1.1.6 CONTRACT.- Shall mean the membership Contract by which natural or legal person(s) acquire the right to receive Hotel services in a Vacation Unit and to use the Common Areas during one vacation period in a determined Season.

1.1.7 VACATION PERIOD.- Shall mean the week during which the Member shall have the right to receive lodging services in the Season and Vacation Use contracted in the effective period of the Contract.

1.1.8 VACATION USE.- Shall mean the sequence with which the Vacation Period is used, which may be annual or biennial; the annual is used in consecutive form and the biennial can be used in alternate even years or uneven years, and during the effective period of the Contract.

1.1.9 SEASON.- Shall mean the period within which the Member has the right to use its Vacation Period.

1.1.10 VACATION UNIT.- Shall mean a room unit in which the Member uses his Vacation Period, said unit being variable.

1.1.11 COMMON AREAS.- Shall mean the areas other than the Vacation Unit allocated to the use of all Members for satisfaction of collective needs for fulfillment of recreational or relaxation purposes; also of a collective character.

1.1.12 ALL INCLUSIVE SYSTEM.- The system that grants to the Member the benefit of free meals in all of the dining centers of the Hotel, provided only if he selects the buffet service and domestic beverages, as well as all events organized by the Club [at no additional charge], through payment of the fee which is in force at the time of confirmation of the reservation.

1.2 .- All Members who occupy a Vacation Unit, installations, Common Areas or services, their families, dependents, guests, and generally, those who have the disposition or possibility of use through legal title or reason to said property, are committed and bound to comply with all provisions contained in the Regulations and that provided by Promotora and the Management Council.

1.3 .- The Regulations will have force until December 31, 2020, after which date all Contracts will cease to be valid and their legal effects will terminate with respect to the rights to use and occupation of the Vacation Units, but no obligation of any Member for pending debt or for any concept will cease to be enforceable, and Promotora may exercise any legal means to enforce the payment.

ARTICLE 2.- DESCRIPTION OF THE REAL ESTATE. 

2.1 HOTEL SUNSET CLUB. Is located on Lot 13-B Boulevard Kukulcán in Cancún, Quintana Roo and has 202 suites, Common Areas, with lobby, parking lots, bar, gardens, swimming pool, wadin pool and Helicopter pad.

ARTICLE 3.- DESCRIPTION OF FURNISHINGS FOR THE VACATION UNITS . 

3.1 The following types of Units are available.

Unit type: Studio. 

Capacity: Private two ( 2 ), Maximum four ( 4 ) persons.

Approximate area: 44 m2 (474 sq.
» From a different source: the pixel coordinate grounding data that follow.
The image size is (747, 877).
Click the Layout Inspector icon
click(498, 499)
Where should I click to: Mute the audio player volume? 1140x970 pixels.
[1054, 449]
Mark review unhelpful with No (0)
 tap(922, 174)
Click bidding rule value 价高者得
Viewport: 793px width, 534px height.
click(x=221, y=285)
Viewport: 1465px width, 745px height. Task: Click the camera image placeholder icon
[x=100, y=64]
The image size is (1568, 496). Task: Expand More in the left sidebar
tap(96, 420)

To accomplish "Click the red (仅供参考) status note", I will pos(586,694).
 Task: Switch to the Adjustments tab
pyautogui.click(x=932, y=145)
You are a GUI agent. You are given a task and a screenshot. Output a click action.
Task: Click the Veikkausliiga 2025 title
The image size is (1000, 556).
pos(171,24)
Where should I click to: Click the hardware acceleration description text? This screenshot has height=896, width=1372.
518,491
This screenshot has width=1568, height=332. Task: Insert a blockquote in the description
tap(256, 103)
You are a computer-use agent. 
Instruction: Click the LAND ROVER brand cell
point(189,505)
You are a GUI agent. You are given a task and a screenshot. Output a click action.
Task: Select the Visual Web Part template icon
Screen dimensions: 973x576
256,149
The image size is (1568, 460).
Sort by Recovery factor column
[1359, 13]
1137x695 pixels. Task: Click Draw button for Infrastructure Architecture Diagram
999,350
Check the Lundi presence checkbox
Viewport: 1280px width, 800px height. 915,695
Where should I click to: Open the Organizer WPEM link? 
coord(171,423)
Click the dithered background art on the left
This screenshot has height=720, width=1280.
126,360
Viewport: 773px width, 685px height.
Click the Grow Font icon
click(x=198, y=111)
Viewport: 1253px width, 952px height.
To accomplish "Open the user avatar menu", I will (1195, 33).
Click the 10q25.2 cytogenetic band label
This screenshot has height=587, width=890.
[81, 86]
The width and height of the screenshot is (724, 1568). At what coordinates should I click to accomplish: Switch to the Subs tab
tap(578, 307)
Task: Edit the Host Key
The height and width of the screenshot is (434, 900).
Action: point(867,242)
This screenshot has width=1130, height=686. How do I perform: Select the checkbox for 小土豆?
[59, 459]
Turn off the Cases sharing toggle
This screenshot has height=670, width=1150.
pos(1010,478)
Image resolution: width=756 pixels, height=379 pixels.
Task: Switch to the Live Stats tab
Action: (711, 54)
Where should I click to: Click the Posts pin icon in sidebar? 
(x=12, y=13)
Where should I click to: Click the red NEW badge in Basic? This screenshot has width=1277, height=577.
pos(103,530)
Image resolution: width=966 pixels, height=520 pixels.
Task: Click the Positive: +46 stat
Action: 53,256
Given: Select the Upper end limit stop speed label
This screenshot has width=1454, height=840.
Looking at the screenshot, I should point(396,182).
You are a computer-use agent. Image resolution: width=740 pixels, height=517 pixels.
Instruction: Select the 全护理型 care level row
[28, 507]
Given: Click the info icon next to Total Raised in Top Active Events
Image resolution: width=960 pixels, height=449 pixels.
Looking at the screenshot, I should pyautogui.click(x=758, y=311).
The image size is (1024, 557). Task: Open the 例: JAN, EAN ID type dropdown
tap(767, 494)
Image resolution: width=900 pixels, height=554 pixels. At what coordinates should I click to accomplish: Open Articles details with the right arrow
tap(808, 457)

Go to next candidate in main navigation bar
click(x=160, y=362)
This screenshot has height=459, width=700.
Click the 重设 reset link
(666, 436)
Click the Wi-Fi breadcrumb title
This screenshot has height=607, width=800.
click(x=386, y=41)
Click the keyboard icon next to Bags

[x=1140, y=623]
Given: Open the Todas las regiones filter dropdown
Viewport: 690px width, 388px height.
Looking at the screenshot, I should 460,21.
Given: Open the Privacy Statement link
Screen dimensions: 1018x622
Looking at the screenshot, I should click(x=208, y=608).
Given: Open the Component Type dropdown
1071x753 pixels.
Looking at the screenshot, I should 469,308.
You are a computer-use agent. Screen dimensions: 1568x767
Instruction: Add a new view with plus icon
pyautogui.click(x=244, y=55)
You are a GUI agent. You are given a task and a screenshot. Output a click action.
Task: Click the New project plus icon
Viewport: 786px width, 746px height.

Ft)

Includes: 

Private bath with:

      Washstand

      Toilet

      Bath tub with shower

Kitchenette equipped with:

      Refrigerated bar

      Burners

      Oven

      Sink and Cutting surface 

      Dishware for 4 persons

Breakfast nook for two to four persons.

Living area with sleeper couch and chairs.

One television set

Telephone

Hotel bed (Queen Size)

Night tables

Chest of drawers

Closet.

Unit type: One bedroom. 

Capacity: Private four (4), maximum six (6) persons .

Approximate area: 89 m2 (958 sp. Ft )

Includes :

Two private bathrooms with:

      Washstand

      Toilet.

      Bath tub with shower

Kitchenette equipped with:

      Burners.

      Oven.

      Sink and Cutting surface 

      Dishware for 6 persons.

Dining area for four to six personas.

Living area with sleeper couch and chairs.

Two television sets .

Telephone

One private bedroom with:

      King size bed.

      Living area with sofa-bed.

      Dressing room 

      Night tables

      Chest of drawers

      Closet.

      Jacuzzi.

Unit type : Two bedrooms. 

Capacity: Private six (6), maximum eight (8) persons.

Approximate area: 133 m2 (1434 sq. Ft.)

Includes : 

Three private bathrooms with:

      Washstand

      Toilet.

      Bathtub with shower

Kitchenette equipped with:

      Refrigerator.

      Burners.

      Oven.

      Sink and Cutting surface

      Dishware for 6 persons.

Dining area for six persons.

Two living areas with sleeper couch, chairs, television sets

Three television sets

Telephone

Two private bedrooms.

One with:

      King size bed

      Bath/dressing room 

      Night tables

      Chest of drawers

      Closet.

      Television.

      Telephone

      Jacuzzi.

The other with:

      Double beds.

      Living area with sofa-bed.

      Bath/dressing room

 Night tables

      Chest of drawers

      Closet.

      Television

      Telephone

      Jacuzzi.

Unit type: Presidential suite. 

Capacity: Private six (6), maximum eight (8) persons.

Approximate area: 145 m2 (1560 sq. Ft.)

Includes :

Two private bathrooms with:

      Washstand

      Toilet.

      Bath tub with shower

Two kitchenettes equipped with:

      Refrigerator or refrigerated bar

      Burners.

      Oven.

      Sink and Cutting surface 

      Dishware for 8 persons.

Dining area for six to eight persons in the principal room.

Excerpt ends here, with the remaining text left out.